About the lab
The NLP research group at the Hochschule Hannover (HsH, Hanover University of Applied Sciences and Arts) is embedded in the Department of Information Management and part of the Research Cluster Smart Data Analytics. The focus of the research group is the extraction of information from texts. Distributional Semantics in various forms is a common thread in the work of the group. On the application side keyword extraction and keyword similarity have been central topics. E.g. keyword extraction from image captions is done in the NOA Project and various papers on controlled vocabularies have been published. Further topics include e.g. acronym disambiguation and structural analysis of legal texts.
Featured research (8)
Legal documents often have a complex layout with many different headings, headers and footers, side notes, etc. For the further processing, it is important to extract these individual components correctly from a legally binding document, for example a signed PDF. A common approach to do so is to classify each (text) region of a page using its geometric and textual features. This approach works well, when the training and test data have a similar structure and when the documents of a collection to be analyzed have a rather uniform layout. We show that the use of global page properties can improve the accuracy of text element classification: we first classify each page into one of three layout types. After that, we can train a classifier for each of the three page types and thereby improve the accuracy on a manually annotated collection of 70 legal documents consisting of 20,938 text elements. When we split by page type, we achieve an improvement from 0.95 to 0.98 for single-column pages with left marginalia and from 0.95 to 0.96 for double-column pages. We developed our own feature-based method for page layout detection, which we benchmark against a standard implementation of a CNN image classifier. The approach presented here is based on corpus of freely available German contracts and general terms and conditions. Both the corpus and all manual annotations are made freely available. The method is language agnostic.

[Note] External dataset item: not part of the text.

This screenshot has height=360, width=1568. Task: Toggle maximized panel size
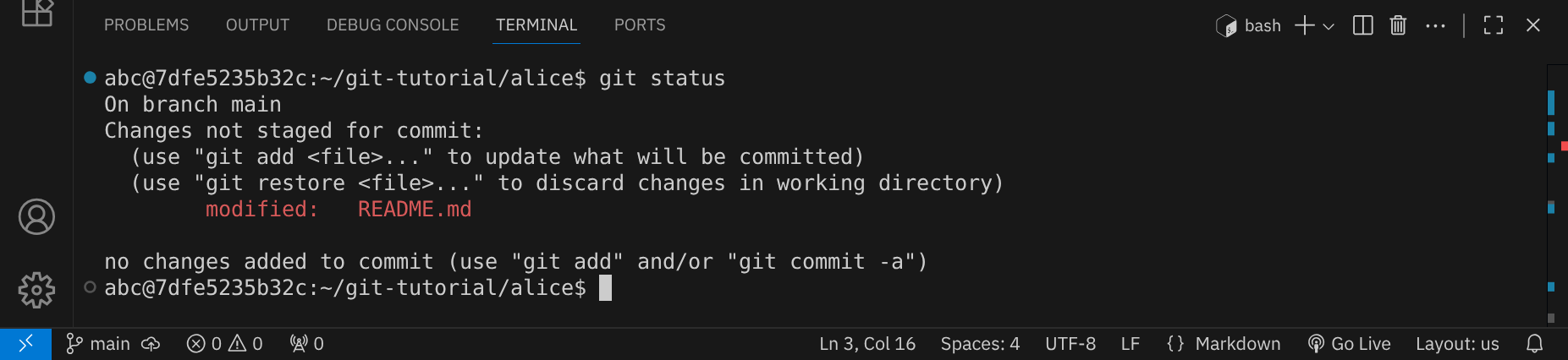click(1494, 25)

In this paper we investigate how concreteness and abstractness are represented in word embedding spaces. We use data for English and German, and show that concreteness and abstractness can be determined independently and turn out to be completely opposite directions in the embedding space. Various methods can be used to determine the direction of concreteness, always resulting in roughly the same vector. Though concreteness is a central aspect of the meaning of words and can be detected clearly in embedding spaces, it seems not as easy to subtract or add concreteness to words to obtain other words or word senses like e.g. can be done with a semantic property like gender.
In this paper, we present our approach for the KONVENS 2021 shared task Disambiguation of German Verbal Idioms. Our model is a decision tree-based classifier that uses static word embeddings and computed concreteness values to predict whether a verbal idiom is used figuratively or literal.

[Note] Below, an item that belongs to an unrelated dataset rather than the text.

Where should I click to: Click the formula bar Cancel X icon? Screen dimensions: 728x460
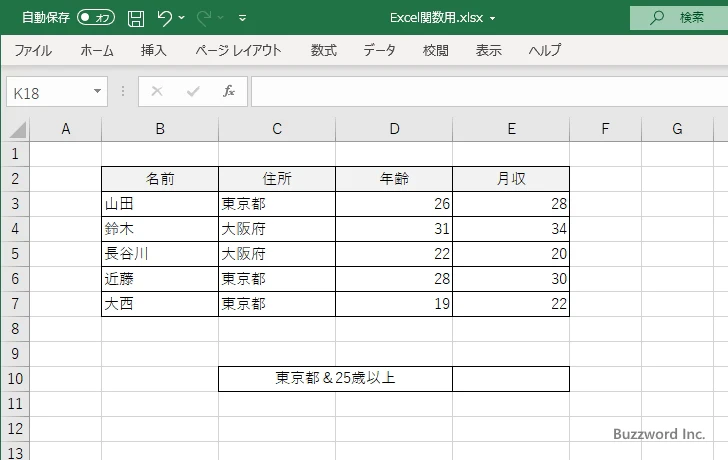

In order to ensure validity in legal texts like contracts and case law, lawyers rely on standardised formulations that are written carefully but also represent a kind of code with a meaning and function known to all legal experts. Using directed (acyclic) graphs to represent standardized text fragments, we are able to capture variations concerning time specifications, slight rephrasings, names, places and also OCR errors. We show how we can find such text fragments by sentence clustering, pattern detection and clustering patterns. To test the proposed methods, we use two corpora of German contracts and court decisions, specially compiled for this purpose. However, the entire process for representing standardised text fragments is language-agnostic. We analyze and compare both corpora and give an quantitative and qualitative analysis of the text fragments found and present a number of examples from both corpora.